LeBron James vai trocar os Los Angeles Lakers pelos Philadelphia 76ers e, aos 41 anos, prepara-se para entrar na 24.ª temporada da carreira, um dos inúmeros recordes que ostenta na NBA. Sem me dar conta, olho para trás e constato que tenho sido um sortudo. Costumamos entreter-nos naquelas discussões intermináveis sobre quem é o melhor, no caso do basquetebol a envolver king James e Michael Jordan.
Sim, o debate eterno e planetário é outro, protagonizado por Lionel Messi e Cristiano Ronaldo. Conversas apaixonantes, mas que impedem-nos tantas vezes de apreciar o essencial — gastamos demasiadas energias a argumentar sobre quem deve ser o número um sem percebermos que o verdadeiro privilégio foi vê-los em ação do primeiro ao último capítulo de histórias de encantar.

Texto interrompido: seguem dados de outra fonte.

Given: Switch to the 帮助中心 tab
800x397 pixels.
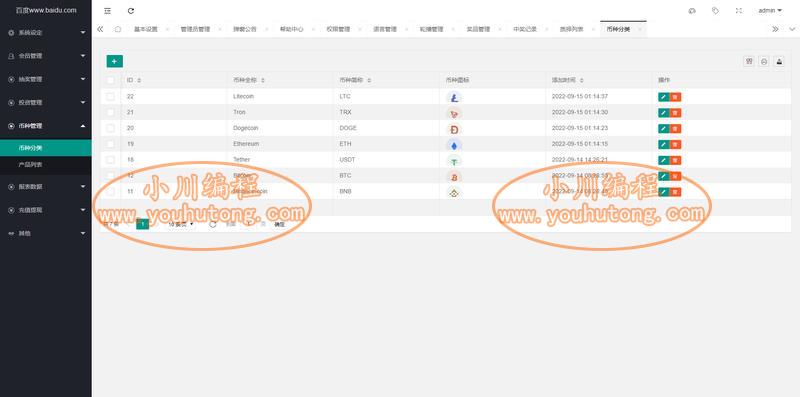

Um argentino a tornar-se num génio que obrigou os compatriotas a compará-lo a Diego Maradona, ou seja, a Deus. Lionel Messi fez-nos acreditar de novo que a bola podia ser uma extensão do corpo e continua a provar que nunca houve um jogador tão sublime a assistir como a faturar.
Um português a conquistar o mundo com arte única para gritar golo. Cristiano Ronaldo fez do talento o ponto de partida e com uma ética de trabalho indestrutível o improvável é só rotina.
Um rapaz de Akron, no Ohio, a desafiar os limites. LeBron James é a imagem da excelência que atravessa diferentes gerações, treinadores, estilos de jogo, companheiros e adversários.
Ou aquele senhor de língua de fora que parecia voar sempre um pouco mais alto do que a concorrência. Michael Jordan jogava como se cada posse de bola fosse uma questão de vida ou de morte. Air Jordan transformou a NBA num fenómeno global e criou uma imagem de invencibilidade que ainda hoje serve de medida para todos os que vieram depois.
Jordan não diminui LeBron. LeBron não apaga Jordan. Messi não retira um centímetro à grandeza de Cristiano. Cristiano não apaga as pinceladas fantásticas de Messi. Pelo contrário. Uns engrandeceram os outros.
Será difícil às gerações futuras entenderem o que significava viver numa época em que, jogo após jogo, éramos capazes de abrir a boca de espanto. Um drible impossível. Um remate do meio da rua. Um lançamento sobre a buzina. Um afundanço com estrondo. Os recordes serão batidos, os títulos poderão ser igualados. É a natureza do desporto. O que dificilmente voltará a repetir-se é a coincidência histórica de quatro atletas com impacto tão profundo.
Eu tive a sorte de os ver aos quatro!